We asked some recent #IYKYK Pitch Competition scholars what they found to be the most surprising as they’re learning about credit and finances:

Remi Ore, Fisk University
Forty-two percent of people are credit invisible in the U.S. and that’s interesting. Credit actually shapes their life and their future. They’re expected to build a future on top of a system like this, and yet they’re invisible to that system. How are they supposed to move forward from there? How are they supposed to get mortgages, own homes, get good jobs, and impact the community as well? That is one thing that was very surprising to me going through this journey.

Sovit Lekhak, Fisk University
Growing up I had a rough patch in my childhood where my family struggled with gambling addiction and financial problems. So, I was always scared of getting credit. I was scared of loans, and I was scared of paying them back. When I took Experian’s Credit Academy, I realized that getting credit is not always bad and it’s actually even necessary just to build up that profile, and that reference for the future. I think that mindset switch has opened a whole new world to me.

Ayo Oyeniyi, Talladega College
It was surprising to hear that when you’re done with a credit card, you don’t have to destroy it. You shouldn’t do that. That was shocking because typically when you’re done with stuff, you throw it away. But that was surprising that you have to keep it, because destroying it would affect your credit mix.

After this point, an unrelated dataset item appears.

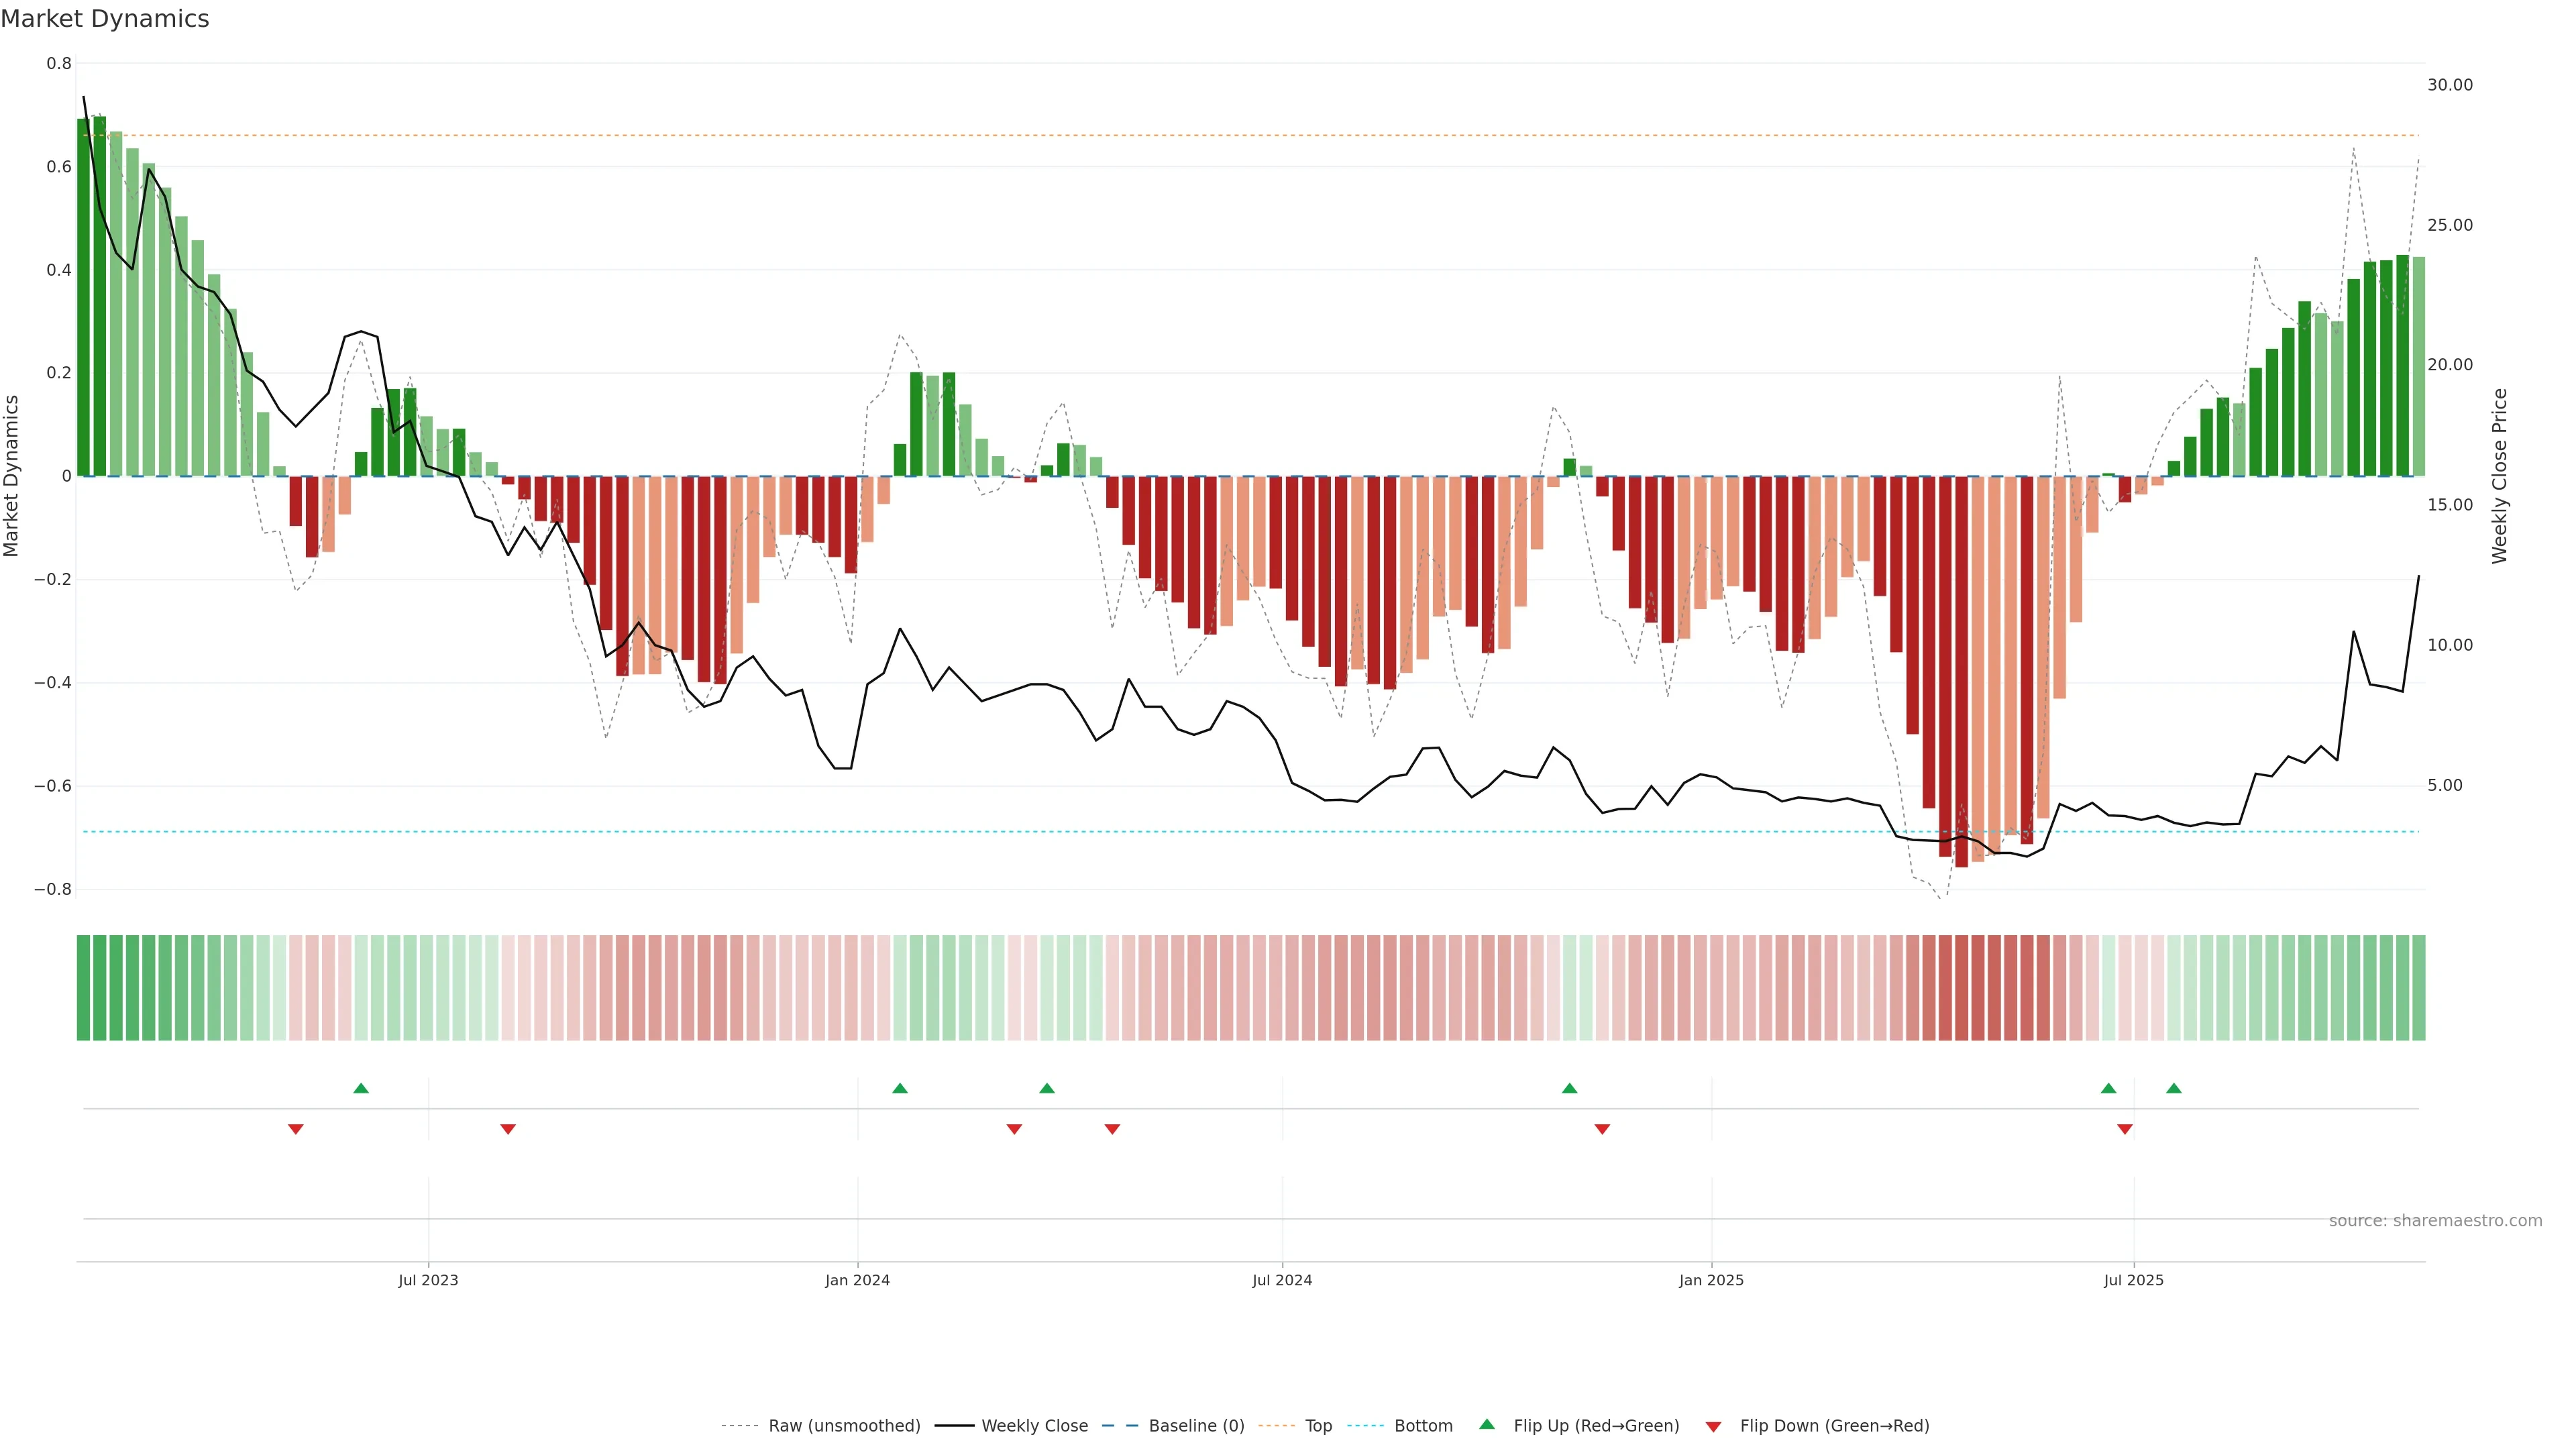The image size is (2576, 1449).
Task: Click the Jul 2024 x-axis label
Action: click(x=1281, y=1280)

That would affect your credit score.

Izu Mba, Talladega College
The fact that essentially credit is good. Growing up, owing money was not good in any form. So that whole idea of being able to owe to own is such a beautiful concept for me that I learned.

Lakayla Chapman, Bowie State University
One thing that learned and found surprising was that credit is not always a bad thing. Growing up, my mom has been really in my ear about credit. The way she came at it was that credit is a bad thing, ‘Don’t get loans, don’t do this, don’t do that.’ But I’m taking in the information that credit is not always bad. Credit can make you who you can be in the future.

Aissata Sy, Bowie State University
One of the shockers for me is when I learned that people our age, young adults, 18 to 24, a lot of them don’t know how to check their credit score or know where to go (to find out). Having that tool is very important. You could just be freewheeling down here and not know what your score is, and then you go to buy your car, they check your score and it’s like, ‘Oh.’ And you didn’t know. So, checking that and keeping up with that is very, very important to know where you stand.